**Instruction**
Render every line of all the items below as a numbered list, omitting blank lines and excluding the pictures.

Element lookup records
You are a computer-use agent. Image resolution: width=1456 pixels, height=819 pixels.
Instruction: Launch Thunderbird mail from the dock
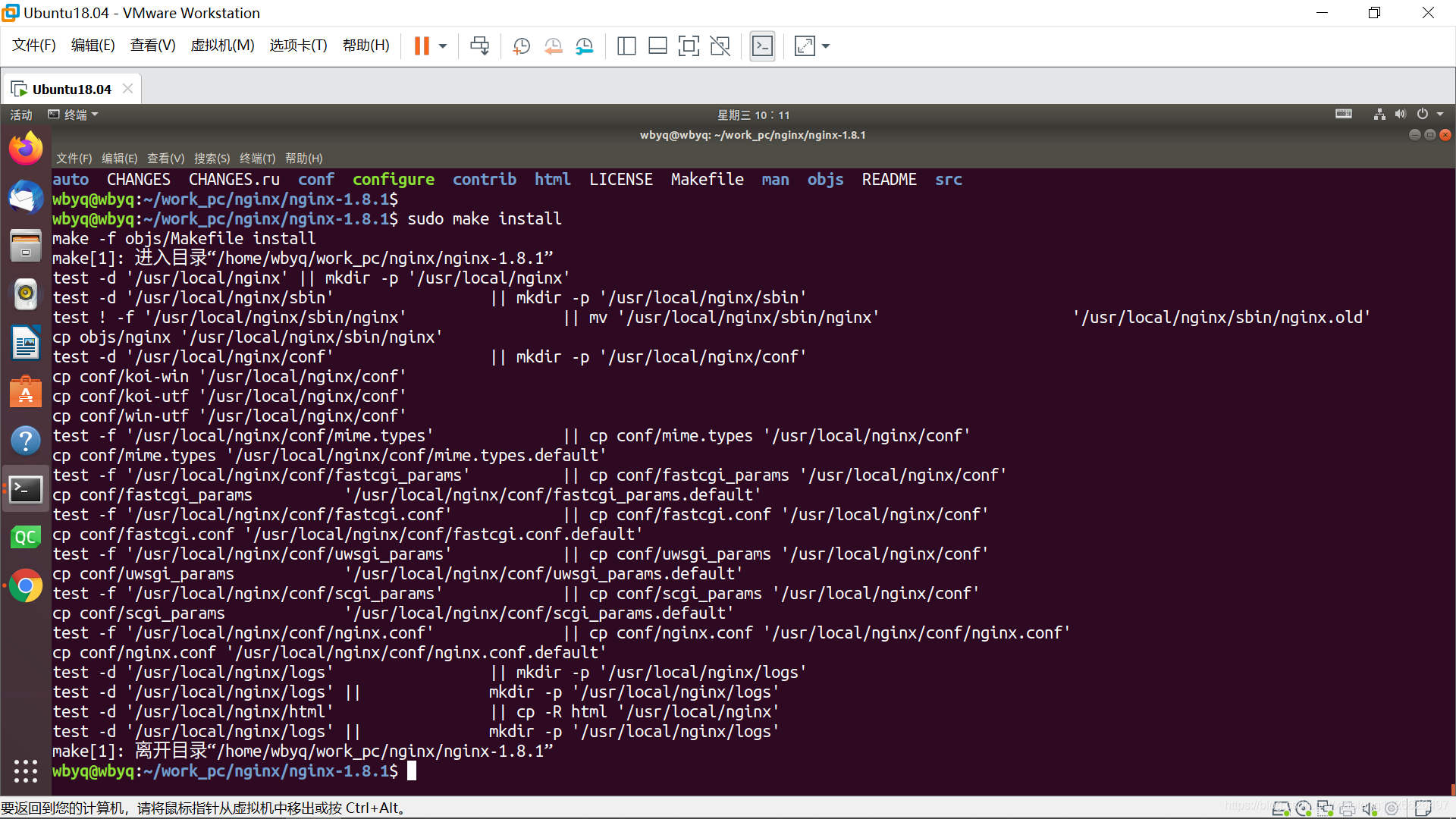click(26, 198)
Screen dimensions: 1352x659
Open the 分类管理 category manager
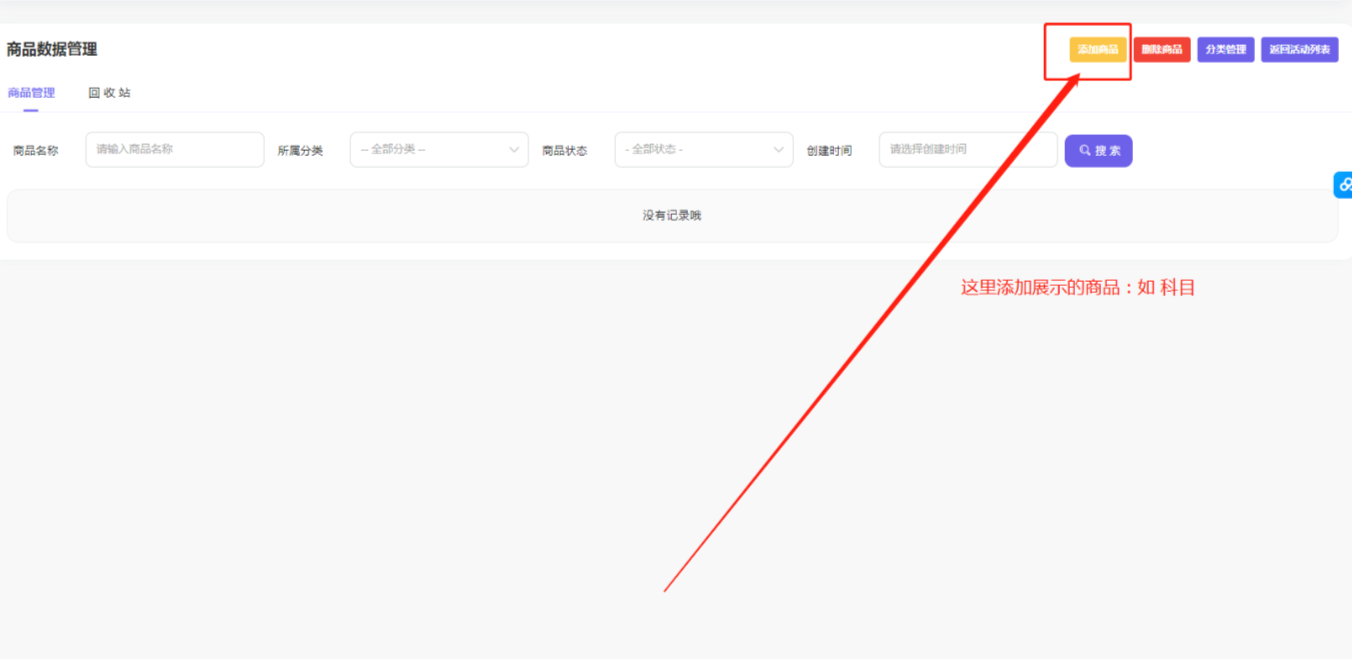click(x=1225, y=48)
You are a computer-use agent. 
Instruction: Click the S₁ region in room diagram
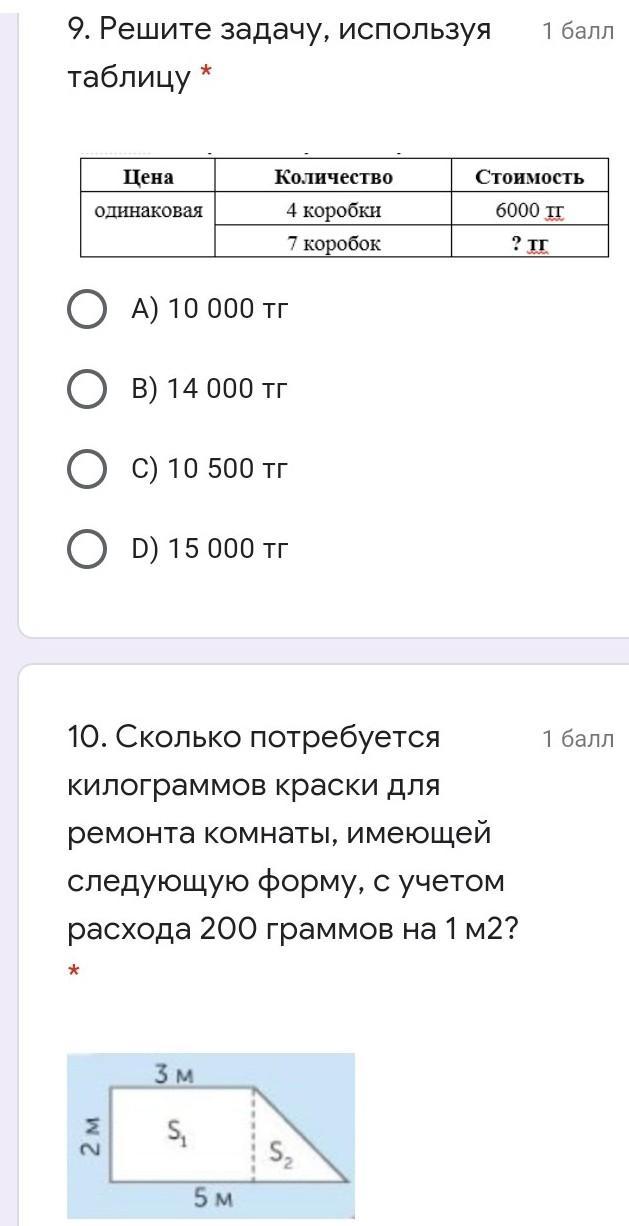[176, 1132]
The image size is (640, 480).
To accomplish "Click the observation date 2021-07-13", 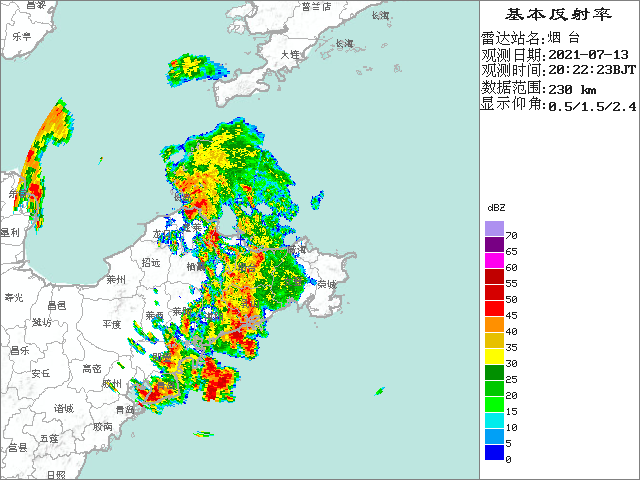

**Task result**
1. You are a computer-use agent. Image resolution: width=1456 pixels, height=819 pixels.
2. Instruction: Launch Thunderbird mail from the dock
3. click(26, 198)
4. Screen dimensions: 1352x659
5. Open the 分类管理 category manager
6. click(x=1225, y=48)
7. You are a computer-use agent. 
8. Instruction: Click the S₁ region in room diagram
9. [176, 1132]
10. The image size is (640, 480).
11. To accomplish "Click the observation date 2021-07-13", 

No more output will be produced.